### [Recorded data]
○ ○ ○ ○ ○ ○ ○

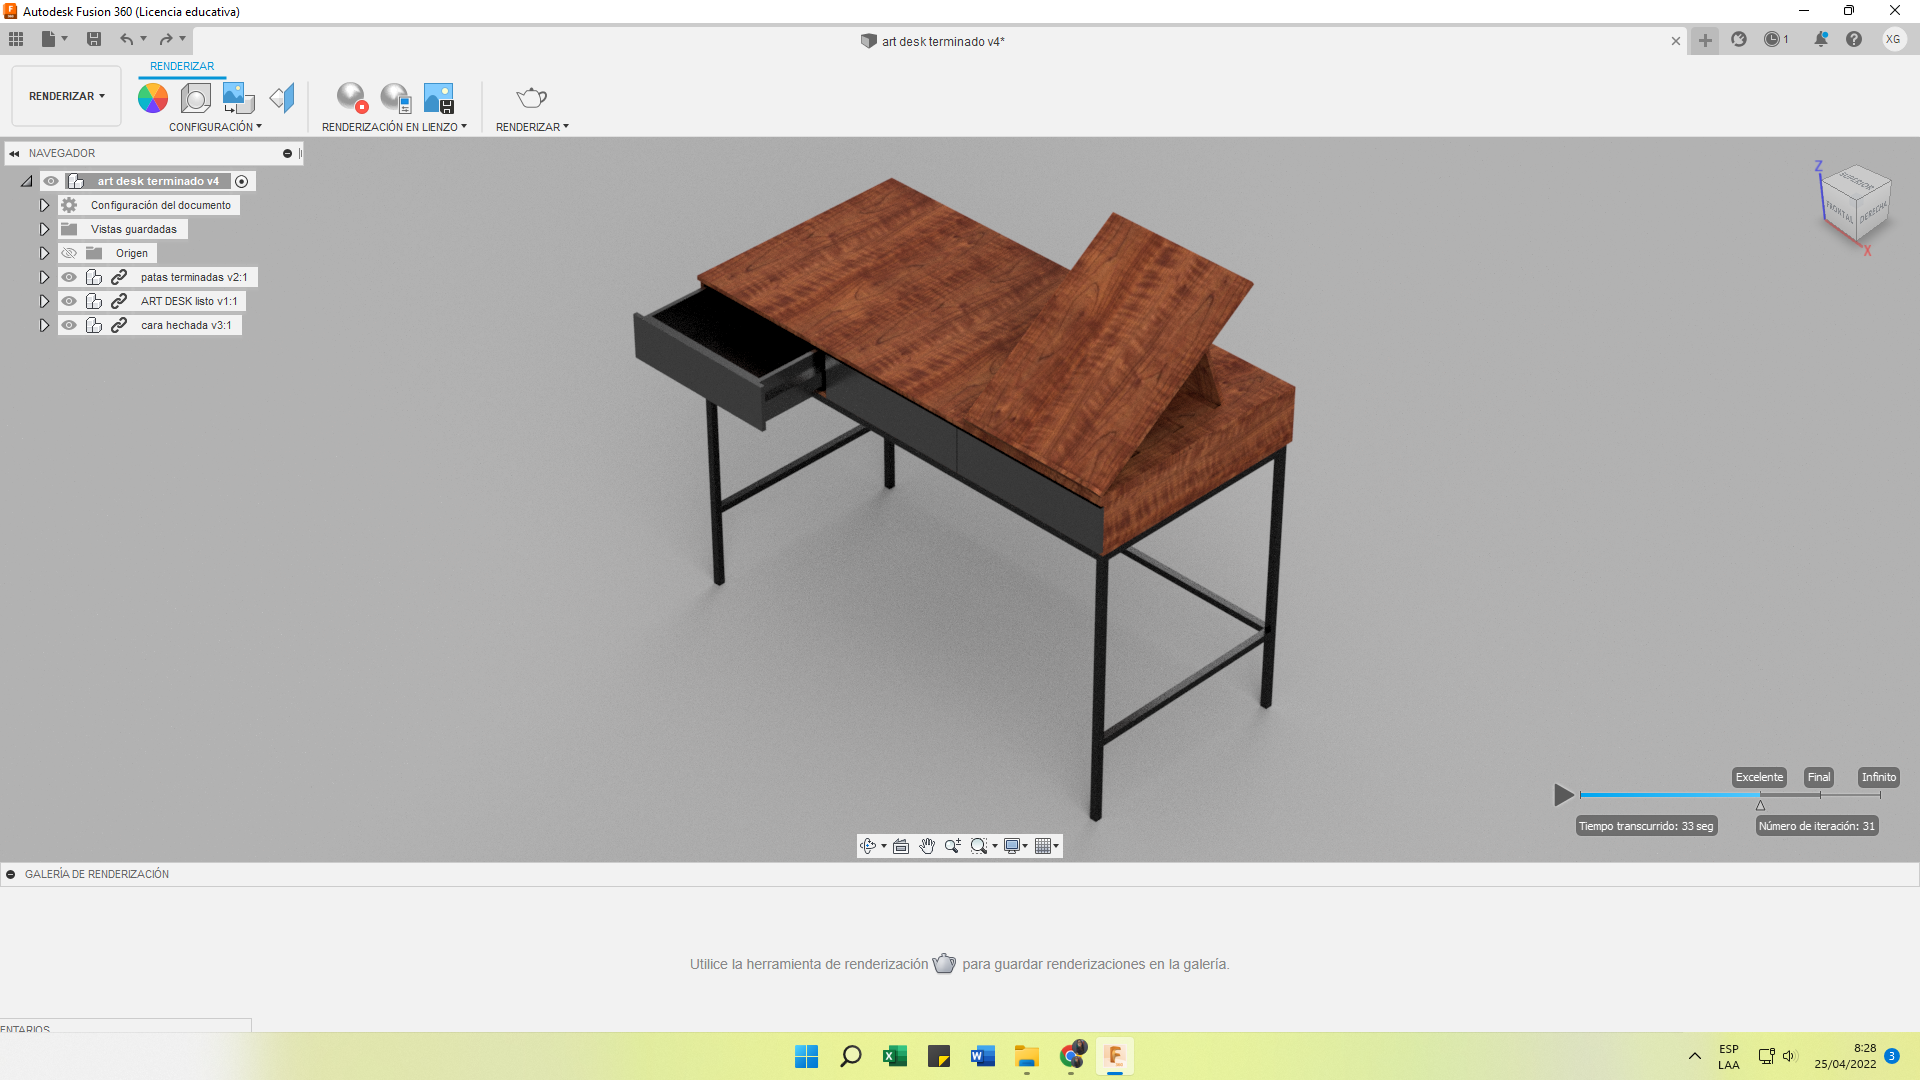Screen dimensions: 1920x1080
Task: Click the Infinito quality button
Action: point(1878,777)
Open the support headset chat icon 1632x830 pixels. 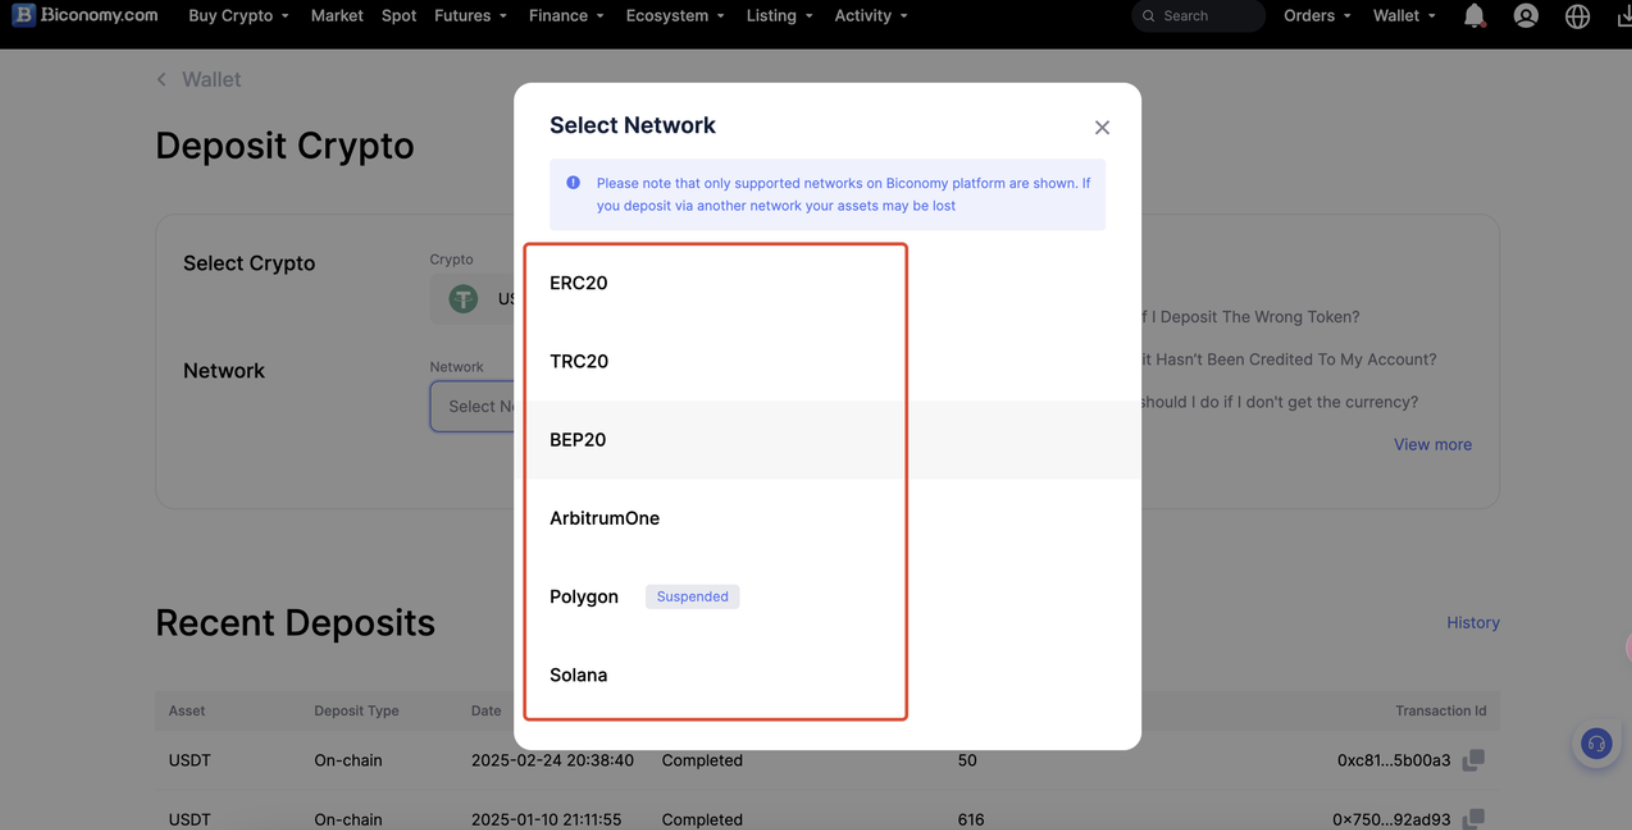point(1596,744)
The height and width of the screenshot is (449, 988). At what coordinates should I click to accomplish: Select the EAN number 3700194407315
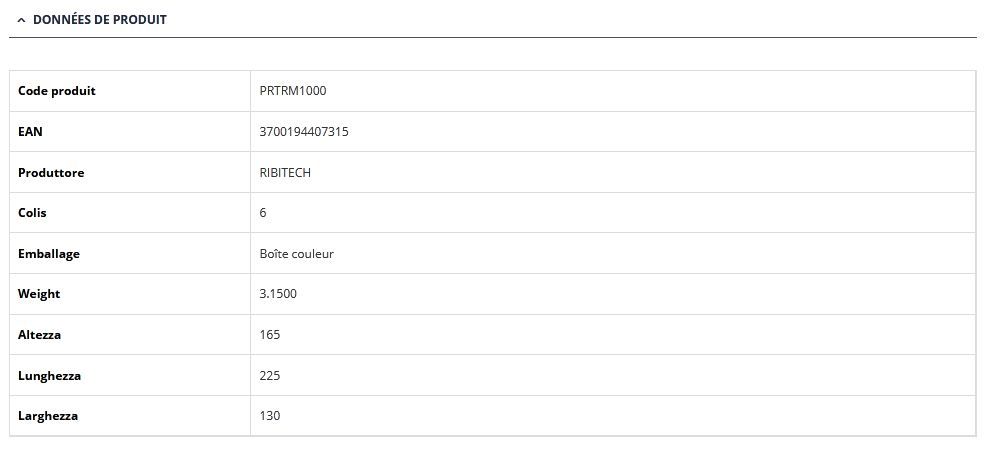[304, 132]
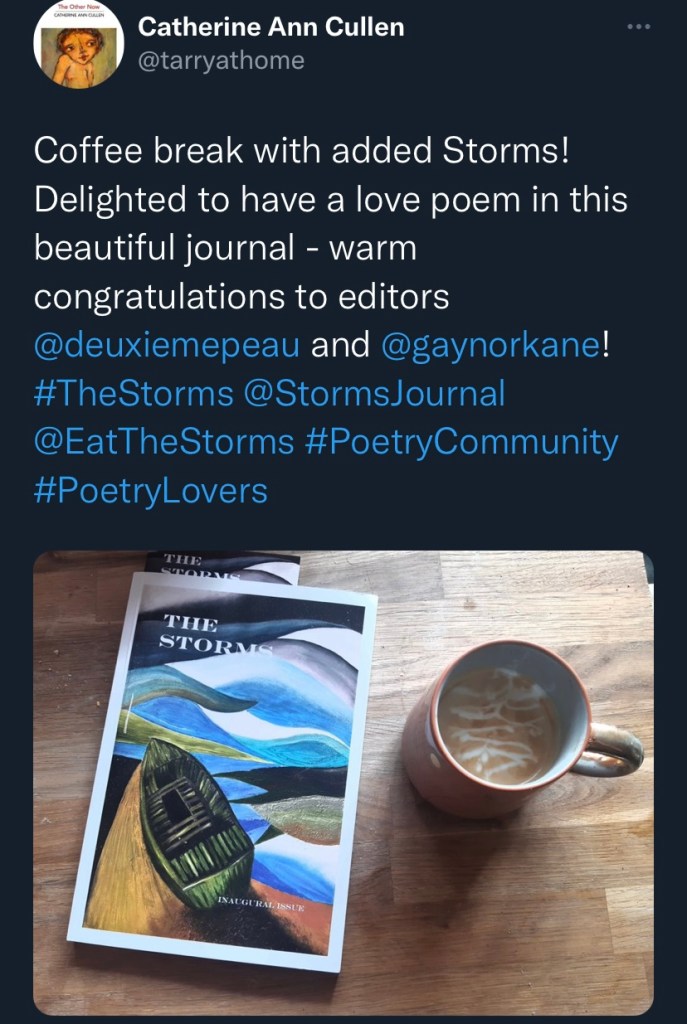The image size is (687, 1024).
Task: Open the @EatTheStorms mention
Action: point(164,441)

○ ○ ○ ○ ○ ○ ○

### [Given exercise]
Arrange the lines of the material as a JSON list of strings, one string per line, beginning with the line that contains "The height and" and going on through the end of the material. Skip blank lines and leave the pictures out.

### [Task output]
[
  "The height and width of the screenshot is (449, 988). At what coordinates should I click to accomplish: Select the EAN number 3700194407315",
  "[304, 132]",
  "The image size is (687, 1024).",
  "Task: Open the @EatTheStorms mention",
  "Action: point(164,441)"
]